RECORDS SHOWN:
........
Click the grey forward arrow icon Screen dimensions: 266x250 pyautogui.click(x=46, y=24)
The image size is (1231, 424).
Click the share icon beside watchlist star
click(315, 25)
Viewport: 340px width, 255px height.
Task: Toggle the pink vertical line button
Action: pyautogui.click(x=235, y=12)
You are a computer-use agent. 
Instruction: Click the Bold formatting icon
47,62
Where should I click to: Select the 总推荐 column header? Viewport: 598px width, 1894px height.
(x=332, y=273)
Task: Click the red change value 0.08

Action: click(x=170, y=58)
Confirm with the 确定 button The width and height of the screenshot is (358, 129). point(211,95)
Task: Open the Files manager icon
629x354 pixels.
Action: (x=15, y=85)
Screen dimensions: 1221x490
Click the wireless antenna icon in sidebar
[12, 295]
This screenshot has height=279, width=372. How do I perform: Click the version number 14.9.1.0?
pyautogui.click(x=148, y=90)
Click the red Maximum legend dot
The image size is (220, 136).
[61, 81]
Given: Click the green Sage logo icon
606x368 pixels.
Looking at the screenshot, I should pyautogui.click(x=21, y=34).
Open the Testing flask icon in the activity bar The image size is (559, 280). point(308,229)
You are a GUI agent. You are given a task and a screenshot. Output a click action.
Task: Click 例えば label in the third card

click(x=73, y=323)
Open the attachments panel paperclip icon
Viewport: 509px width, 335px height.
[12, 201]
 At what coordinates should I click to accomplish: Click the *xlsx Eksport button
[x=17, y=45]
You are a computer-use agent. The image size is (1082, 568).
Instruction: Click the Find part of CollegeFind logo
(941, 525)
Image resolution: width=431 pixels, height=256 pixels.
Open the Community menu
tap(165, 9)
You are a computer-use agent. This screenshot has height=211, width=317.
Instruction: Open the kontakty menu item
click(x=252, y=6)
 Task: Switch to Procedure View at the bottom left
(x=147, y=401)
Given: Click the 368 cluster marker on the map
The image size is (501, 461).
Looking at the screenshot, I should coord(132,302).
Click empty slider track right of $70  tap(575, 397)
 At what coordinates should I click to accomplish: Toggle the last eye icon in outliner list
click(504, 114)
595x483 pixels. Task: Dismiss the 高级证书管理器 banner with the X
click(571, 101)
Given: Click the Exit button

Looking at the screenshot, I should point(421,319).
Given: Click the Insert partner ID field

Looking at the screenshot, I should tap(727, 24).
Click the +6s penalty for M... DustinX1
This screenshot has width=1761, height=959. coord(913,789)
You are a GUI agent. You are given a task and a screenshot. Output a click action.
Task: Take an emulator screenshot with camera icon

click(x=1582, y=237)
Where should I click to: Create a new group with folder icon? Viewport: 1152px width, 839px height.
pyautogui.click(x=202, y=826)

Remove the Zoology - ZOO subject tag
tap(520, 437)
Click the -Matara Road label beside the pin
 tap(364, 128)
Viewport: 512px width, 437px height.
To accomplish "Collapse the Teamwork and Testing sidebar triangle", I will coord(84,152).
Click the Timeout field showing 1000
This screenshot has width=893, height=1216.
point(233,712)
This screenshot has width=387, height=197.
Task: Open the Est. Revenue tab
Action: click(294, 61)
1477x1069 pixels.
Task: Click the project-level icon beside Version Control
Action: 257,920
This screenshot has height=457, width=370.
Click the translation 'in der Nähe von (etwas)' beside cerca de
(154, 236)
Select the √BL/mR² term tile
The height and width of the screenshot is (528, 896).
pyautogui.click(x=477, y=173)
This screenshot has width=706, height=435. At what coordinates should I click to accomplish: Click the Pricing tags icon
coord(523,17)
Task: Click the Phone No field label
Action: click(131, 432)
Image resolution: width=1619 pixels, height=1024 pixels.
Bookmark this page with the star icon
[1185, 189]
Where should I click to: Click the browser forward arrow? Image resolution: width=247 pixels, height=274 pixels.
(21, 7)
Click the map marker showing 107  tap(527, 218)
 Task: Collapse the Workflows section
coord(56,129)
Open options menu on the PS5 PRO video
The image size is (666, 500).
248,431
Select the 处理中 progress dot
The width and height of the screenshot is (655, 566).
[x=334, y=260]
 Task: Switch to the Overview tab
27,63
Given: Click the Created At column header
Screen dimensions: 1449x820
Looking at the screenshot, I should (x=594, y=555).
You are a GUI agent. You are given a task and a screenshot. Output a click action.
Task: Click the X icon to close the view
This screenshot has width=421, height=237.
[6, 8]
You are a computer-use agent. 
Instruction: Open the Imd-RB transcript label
........
Each line of the data must be retyped exactly as written.

ANSWER TO THIS TASK:
Click the grey forward arrow icon Screen dimensions: 266x250 pyautogui.click(x=46, y=24)
The image size is (1231, 424).
Click the share icon beside watchlist star
click(315, 25)
Viewport: 340px width, 255px height.
Task: Toggle the pink vertical line button
Action: pyautogui.click(x=235, y=12)
You are a computer-use agent. 
Instruction: Click the Bold formatting icon
47,62
Where should I click to: Select the 总推荐 column header? Viewport: 598px width, 1894px height.
(x=332, y=273)
Task: Click the red change value 0.08

Action: click(x=170, y=58)
Confirm with the 确定 button The width and height of the screenshot is (358, 129). point(211,95)
Task: Open the Files manager icon
629x354 pixels.
Action: (x=15, y=85)
Screen dimensions: 1221x490
Click the wireless antenna icon in sidebar
[12, 295]
This screenshot has height=279, width=372. How do I perform: Click the version number 14.9.1.0?
pyautogui.click(x=148, y=90)
Click the red Maximum legend dot
The image size is (220, 136).
[61, 81]
Given: Click the green Sage logo icon
606x368 pixels.
Looking at the screenshot, I should pyautogui.click(x=21, y=34).
Open the Testing flask icon in the activity bar The image size is (559, 280). point(308,229)
You are a GUI agent. You are given a task and a screenshot. Output a click action.
Task: Click 例えば label in the third card

click(x=73, y=323)
Open the attachments panel paperclip icon
Viewport: 509px width, 335px height.
[12, 201]
 At what coordinates should I click to accomplish: Click the *xlsx Eksport button
[x=17, y=45]
You are a computer-use agent. The image size is (1082, 568).
Instruction: Click the Find part of CollegeFind logo
(941, 525)
Image resolution: width=431 pixels, height=256 pixels.
Open the Community menu
tap(165, 9)
You are a computer-use agent. This screenshot has height=211, width=317.
Instruction: Open the kontakty menu item
click(x=252, y=6)
 Task: Switch to Procedure View at the bottom left
(x=147, y=401)
Given: Click the 368 cluster marker on the map
The image size is (501, 461).
Looking at the screenshot, I should coord(132,302).
Click empty slider track right of $70  tap(575, 397)
 At what coordinates should I click to accomplish: Toggle the last eye icon in outliner list
click(504, 114)
595x483 pixels. Task: Dismiss the 高级证书管理器 banner with the X
click(571, 101)
Given: Click the Exit button

Looking at the screenshot, I should point(421,319).
Given: Click the Insert partner ID field

Looking at the screenshot, I should tap(727, 24).
Click the +6s penalty for M... DustinX1
This screenshot has width=1761, height=959. coord(913,789)
You are a GUI agent. You are given a task and a screenshot. Output a click action.
Task: Take an emulator screenshot with camera icon

click(x=1582, y=237)
Where should I click to: Create a new group with folder icon? Viewport: 1152px width, 839px height.
pyautogui.click(x=202, y=826)

Remove the Zoology - ZOO subject tag
tap(520, 437)
Click the -Matara Road label beside the pin
 tap(364, 128)
Viewport: 512px width, 437px height.
To accomplish "Collapse the Teamwork and Testing sidebar triangle", I will coord(84,152).
Click the Timeout field showing 1000
This screenshot has width=893, height=1216.
point(233,712)
This screenshot has width=387, height=197.
Task: Open the Est. Revenue tab
Action: click(294, 61)
1477x1069 pixels.
Task: Click the project-level icon beside Version Control
Action: 257,920
This screenshot has height=457, width=370.
Click the translation 'in der Nähe von (etwas)' beside cerca de
(154, 236)
Select the √BL/mR² term tile
The height and width of the screenshot is (528, 896).
pyautogui.click(x=477, y=173)
This screenshot has width=706, height=435. At what coordinates should I click to accomplish: Click the Pricing tags icon
coord(523,17)
Task: Click the Phone No field label
Action: click(131, 432)
Image resolution: width=1619 pixels, height=1024 pixels.
Bookmark this page with the star icon
[1185, 189]
Where should I click to: Click the browser forward arrow? Image resolution: width=247 pixels, height=274 pixels.
(21, 7)
Click the map marker showing 107  tap(527, 218)
 Task: Collapse the Workflows section
coord(56,129)
Open options menu on the PS5 PRO video
The image size is (666, 500).
248,431
Select the 处理中 progress dot
The width and height of the screenshot is (655, 566).
[x=334, y=260]
 Task: Switch to the Overview tab
27,63
Given: Click the Created At column header
Screen dimensions: 1449x820
Looking at the screenshot, I should (x=594, y=555).
You are a GUI agent. You are given a task and a screenshot. Output a click action.
Task: Click the X icon to close the view
This screenshot has width=421, height=237.
[6, 8]
You are a computer-use agent. 
Instruction: Open the Imd-RB transcript label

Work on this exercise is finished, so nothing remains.